ミュージック・フロム・ハッピー・ヴァレー。

 3月11日の翌日の3月12日は土曜日で、DJとして参加しているフィッシュマンズナイト大阪の開催のため大阪に行った。電車は止まっていて高速バスに乗った。大阪には大きな混乱は見られなかったけれど、夕方、駅前で福島原発の最初の爆発を伝える号外が配られて動揺した。
 イベントの前に少し時間があり、映画館でアッバス・キアロスタミ『トスカーナの贋作』を観た。あらかじめ観たかったわけではなくてたまたま時間が合ったので。妻などにKYと言われることの多いわたしとしては、男性として身につまされるようなところもあって、こういうご時世ではそういう種類の人間でなくても、つい身に余るサイズで物事や世のなかを見てしまいがちになるものですが、一つひとつの関係の充実こそが重要なんだろう。
 関西圏でもほとんどのイベントが中止となった当日は、やはり例年より人の入りは少なかったけど、充実した楽しい夜になった。メンバーの提案と総意で、経費を除いたこれまでの収益を東日本大震災のため寄付することにした。参加していただいたみなさんありがとうございました。

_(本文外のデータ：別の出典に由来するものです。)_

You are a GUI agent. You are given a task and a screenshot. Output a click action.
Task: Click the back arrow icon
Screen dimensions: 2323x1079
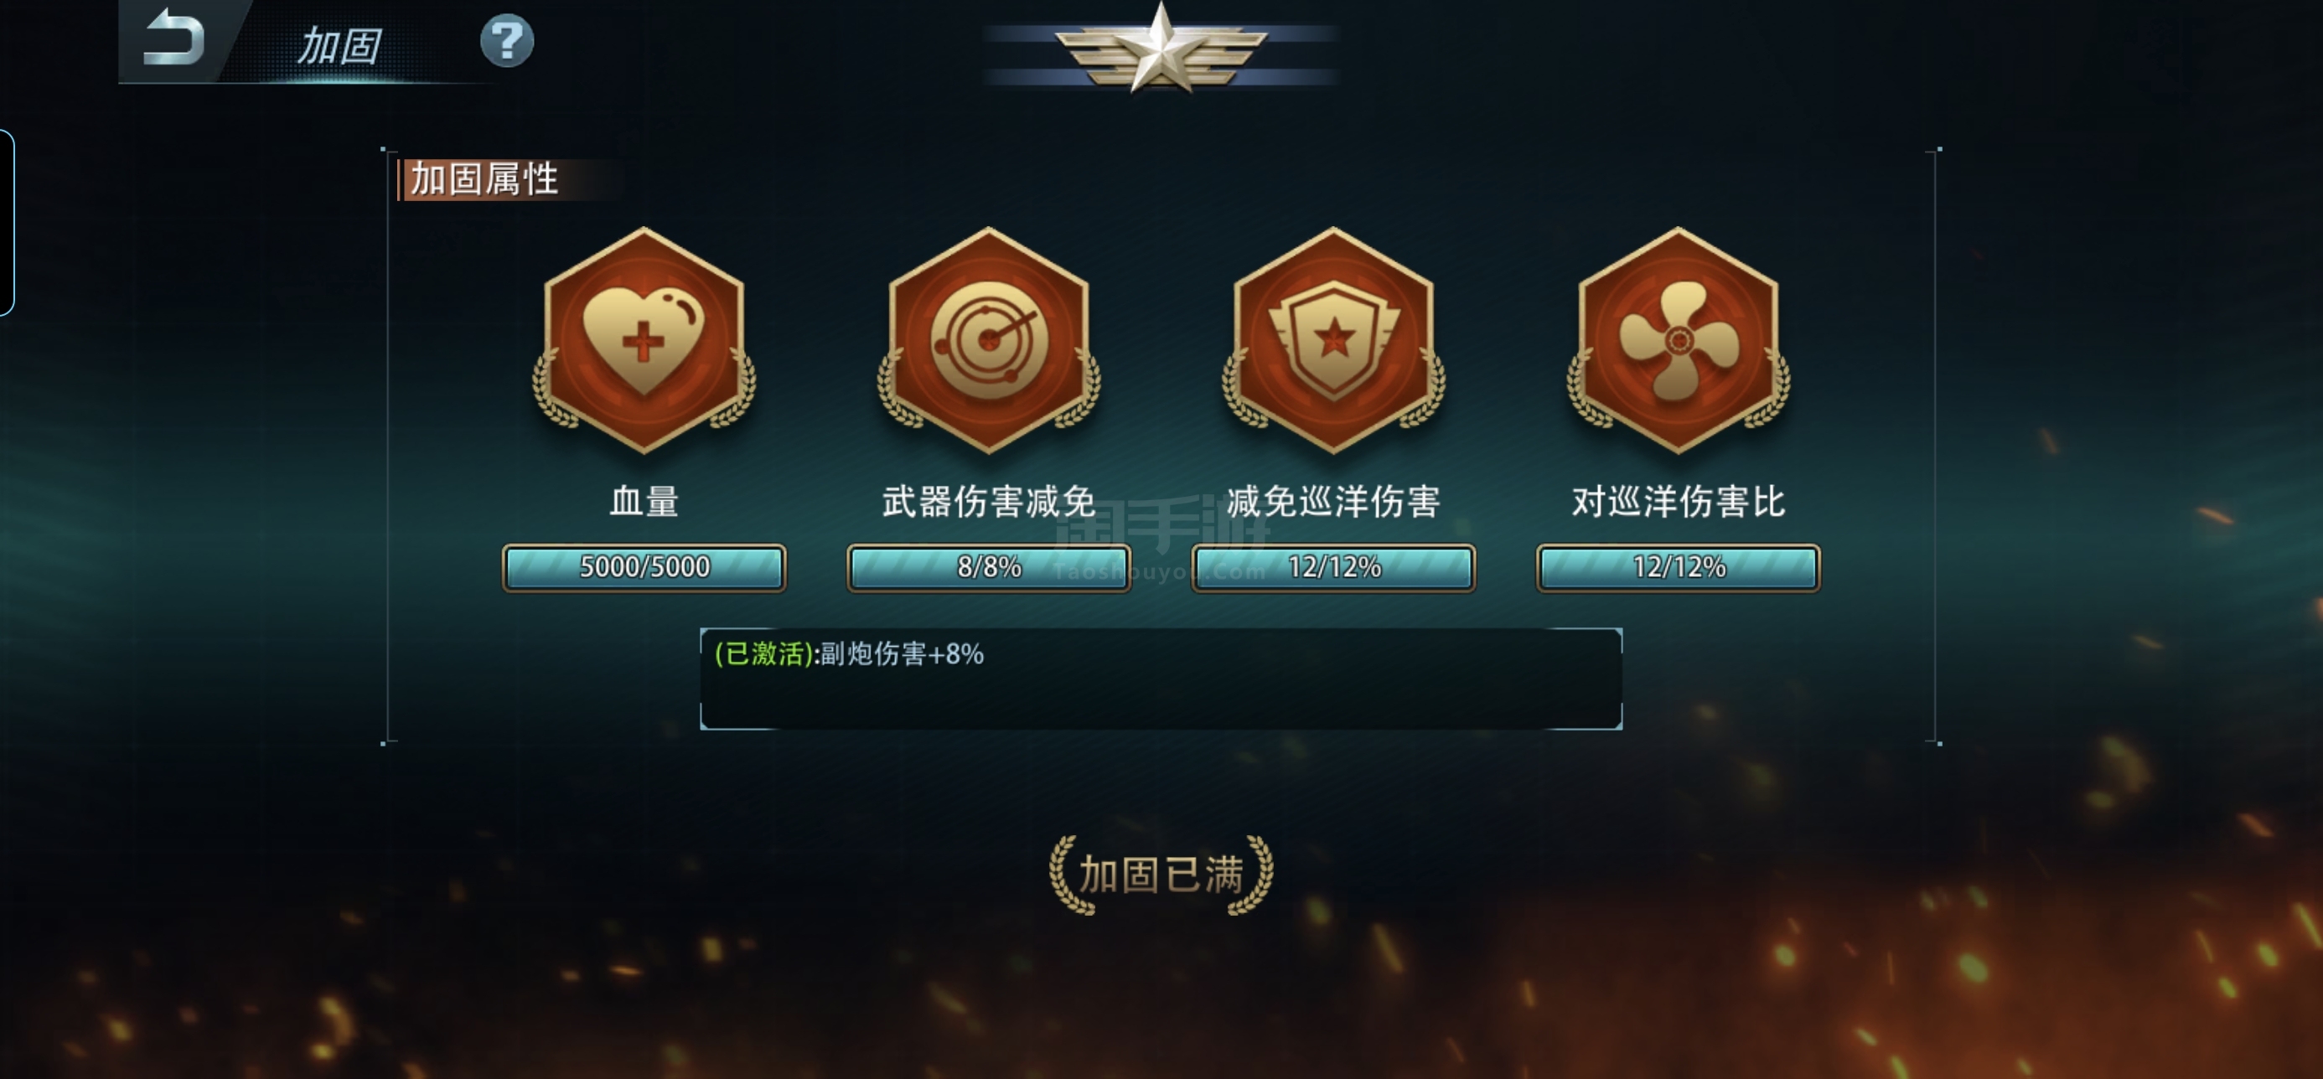(173, 39)
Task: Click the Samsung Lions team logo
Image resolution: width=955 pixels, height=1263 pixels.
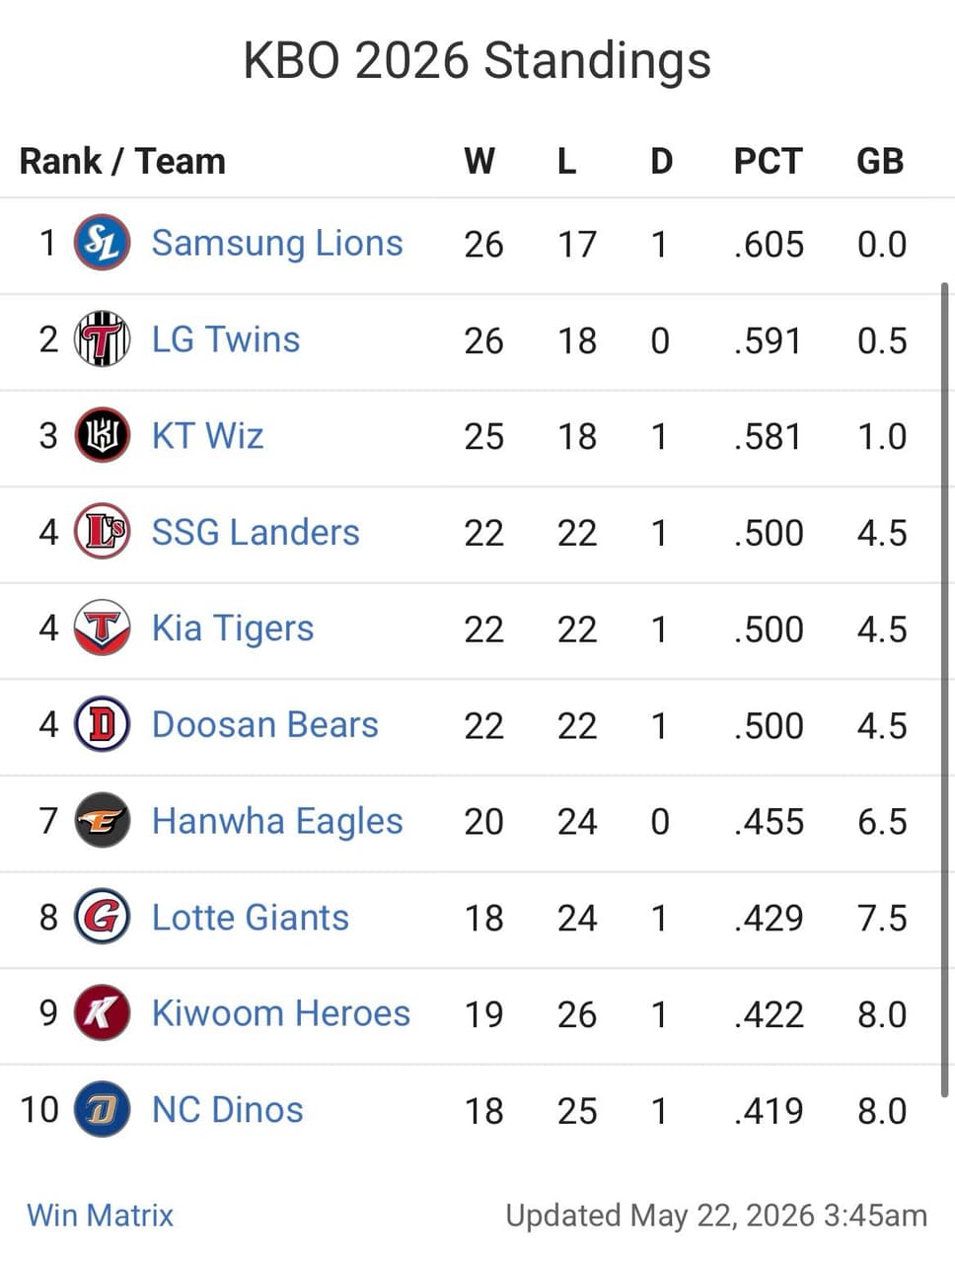Action: click(103, 243)
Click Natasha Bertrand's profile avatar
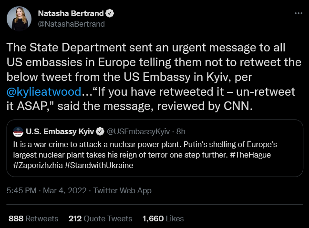Viewport: 309px width, 228px height. point(19,19)
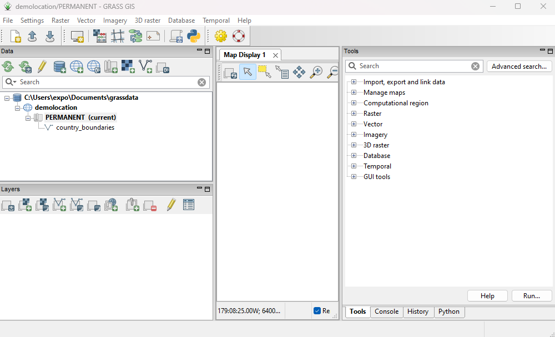This screenshot has height=337, width=555.
Task: Add a raster map layer
Action: coord(25,205)
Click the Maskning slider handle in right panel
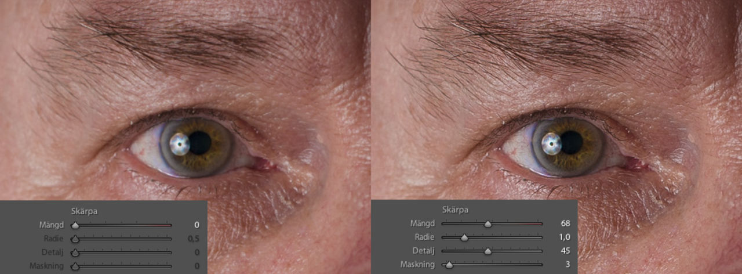The image size is (742, 274). (x=448, y=265)
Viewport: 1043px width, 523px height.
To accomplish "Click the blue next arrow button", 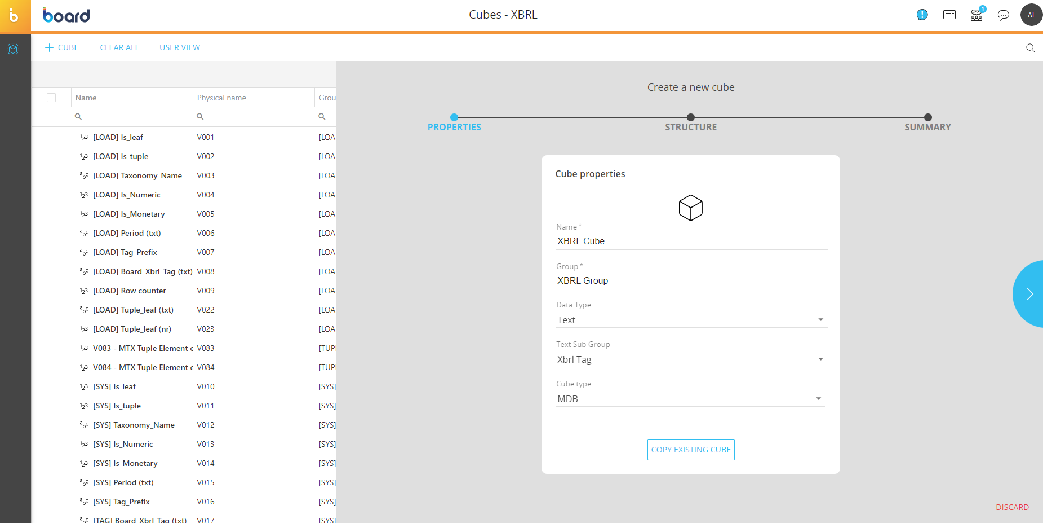I will pyautogui.click(x=1029, y=294).

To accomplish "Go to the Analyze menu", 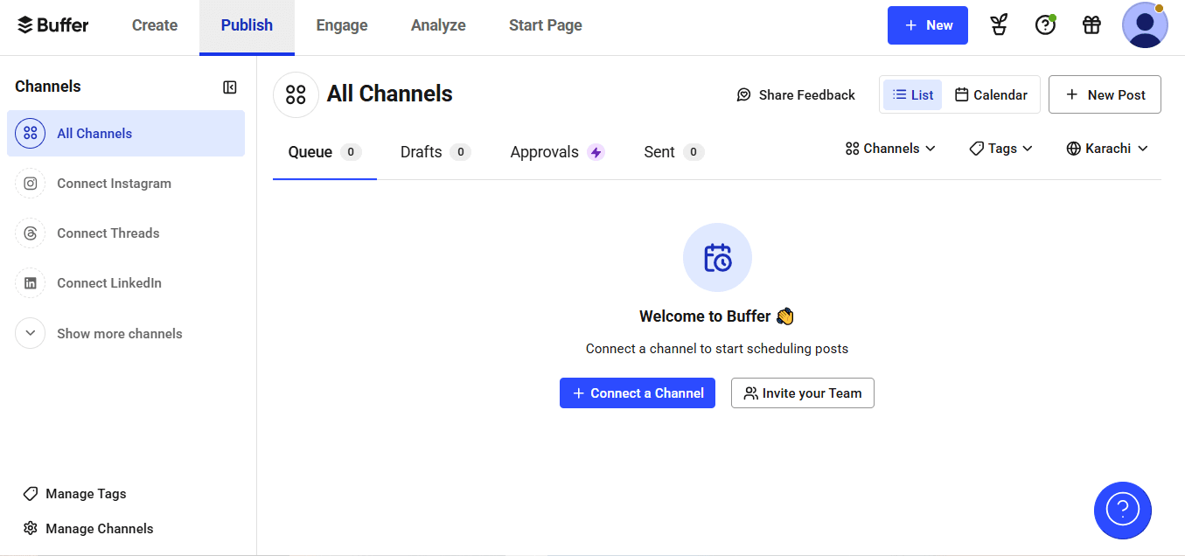I will [x=438, y=25].
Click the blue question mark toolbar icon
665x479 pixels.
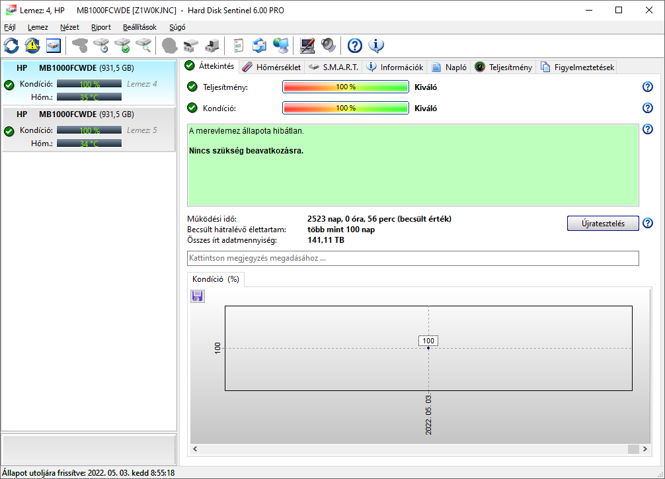(x=355, y=46)
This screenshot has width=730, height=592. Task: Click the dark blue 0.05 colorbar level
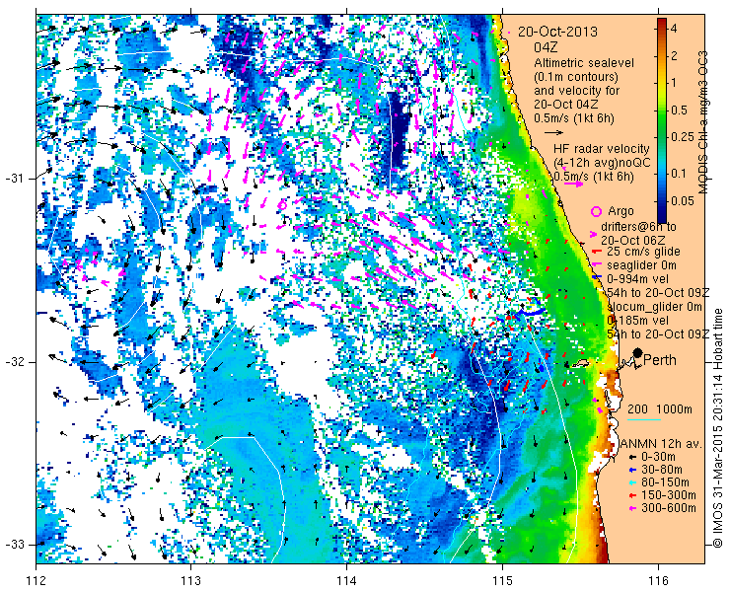[662, 200]
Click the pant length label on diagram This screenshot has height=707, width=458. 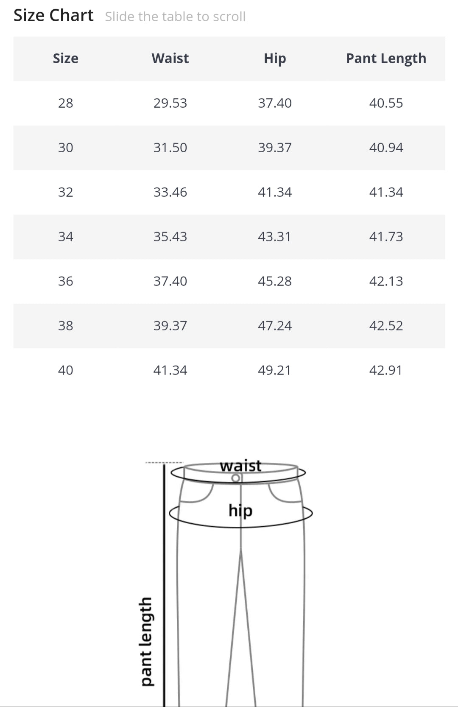coord(145,641)
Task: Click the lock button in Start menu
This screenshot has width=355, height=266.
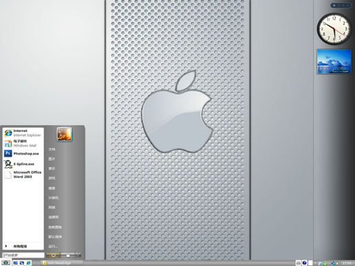Action: point(68,255)
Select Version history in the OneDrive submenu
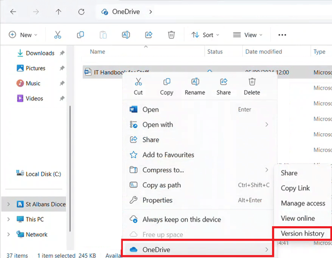This screenshot has height=258, width=332. [x=302, y=233]
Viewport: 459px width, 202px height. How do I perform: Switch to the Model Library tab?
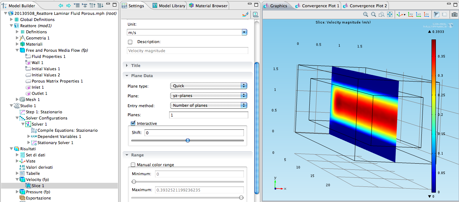(169, 6)
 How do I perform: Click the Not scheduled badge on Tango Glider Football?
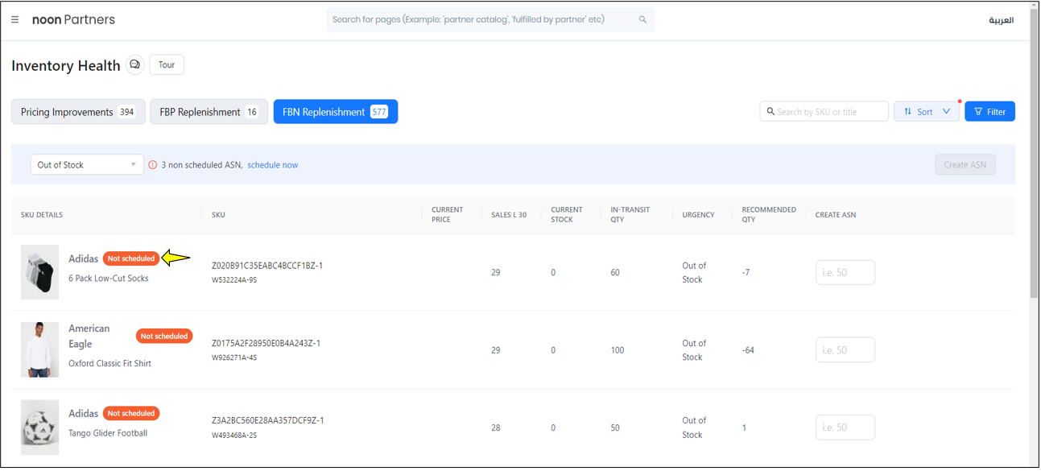point(131,414)
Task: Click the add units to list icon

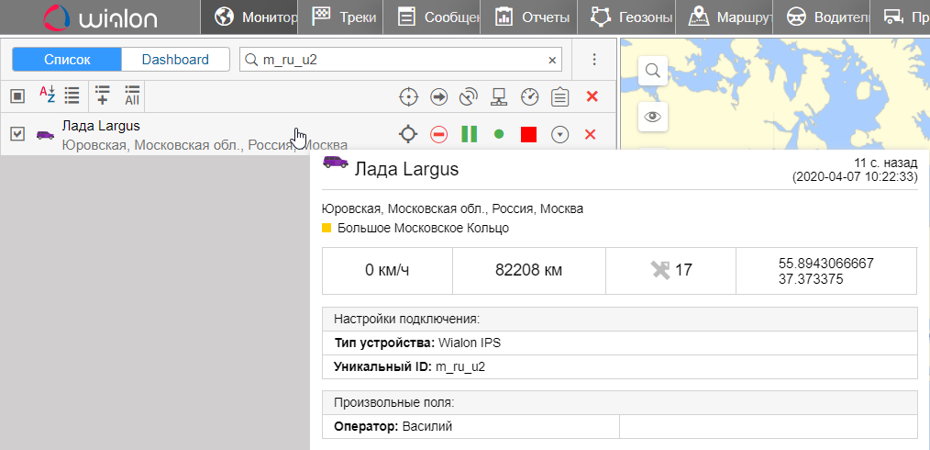Action: pyautogui.click(x=102, y=95)
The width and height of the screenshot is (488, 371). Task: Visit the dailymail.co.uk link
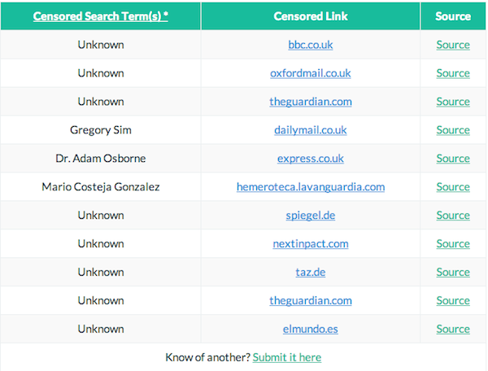[x=311, y=130]

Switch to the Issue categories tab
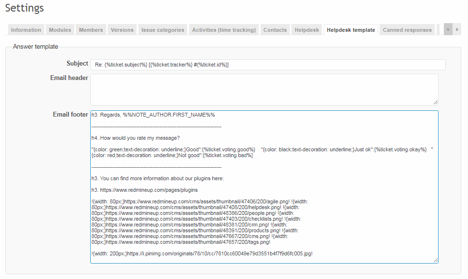(x=163, y=29)
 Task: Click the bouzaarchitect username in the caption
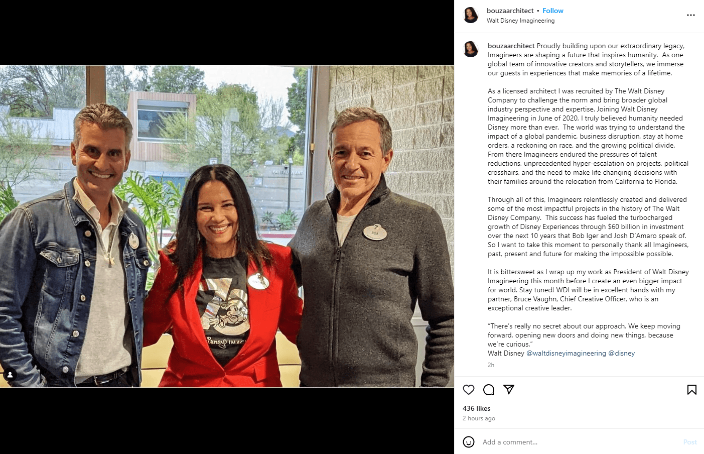coord(511,46)
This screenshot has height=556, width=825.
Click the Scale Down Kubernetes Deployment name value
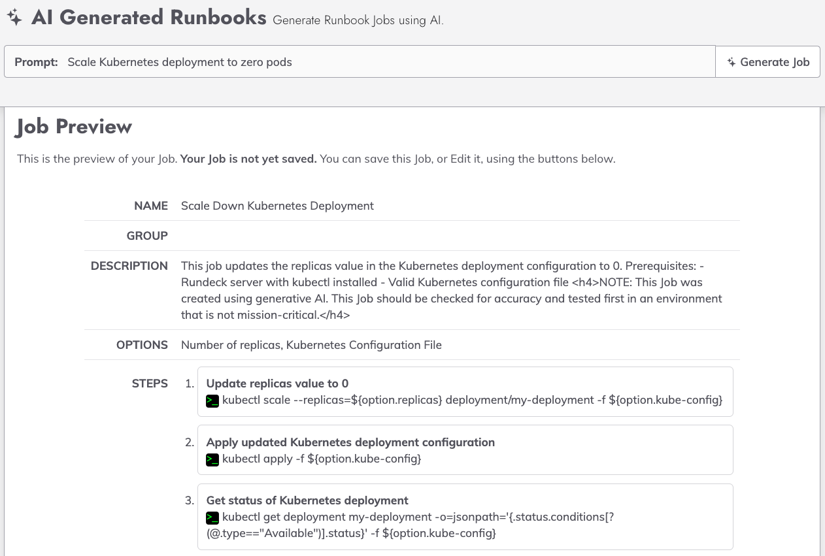click(x=277, y=205)
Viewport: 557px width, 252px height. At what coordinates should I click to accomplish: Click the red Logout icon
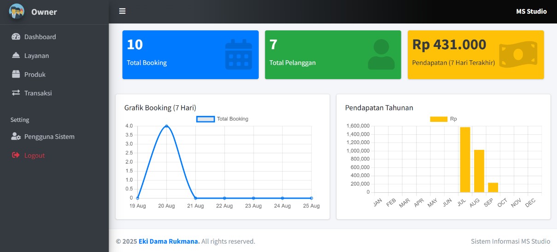(16, 155)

 地震の前から今も引き続き、青空文庫でゆっくりと、片岡義男『波乗りの島』を読んでいる。ハワイのサーファーたちをめぐるストーリーで、サーファーはビッグウェーブに呑まれて命を落としたり、火山の噴火で家や街を失ったりする。フィクションと現実がわたしが読むという行為のあいだで奇妙に重なることに、ちょっと恐怖感(たぶん、このことばがいちばん合う)を覚える。
 そのあいだも堀江敏幸『おばらぱん』を読んだり、佐藤泰志海炭市叙景』の読みさしていた残りを読んだり、佐々木中『切りとれ、あの祈る手を』を読んだりする。『切りとれ、あの祈る手を』に書かれていた、トルストイやドフトエスフキーが書いていた時代のロシアは、全人口の90〜95パーセントが全文盲であった、という話に驚いた。ほとんど誰も読めないのに、あれだけの小説を書いていたのだという。
 3連休の直前から息子がもらってきたらしいノロウイルスが家族じゅうに蔓延し、苦しんだ。体調を崩した息子はいつになくおとなしく元気がなく、どうしたって「被災地でもこういう子供が……」というふうに想像してしまう。
 いまは長いものを読むつもりで何度もとちゅうまで読んでいる、ガルシア・マルケス百年の孤独』を読んでいる。『切りとれ、あの祈る手を』にあったように、読むということは恐ろしいことで、読む自分は発狂するかもしれないし、世のなかはひっくり返るかもしれない。佐々木中によれば、読むことによって情報化革命が800年前のヨーロッパで起こり、いまの世のなかはそれを前提に成り立っている。革命を起こそうという気分にまでは今はなれないけれど、せめて孫の代くらいまでは、リアルな想像ができるようになるくらいは、頭をクリアーに、あるいはぐちゃぐちゃに、したいなあ。
 息子はまど・みちおの詩集をさかさまにして読んでいます。読んでないけど、読んでいるみたいに見えます。それが読むということなのでしょう。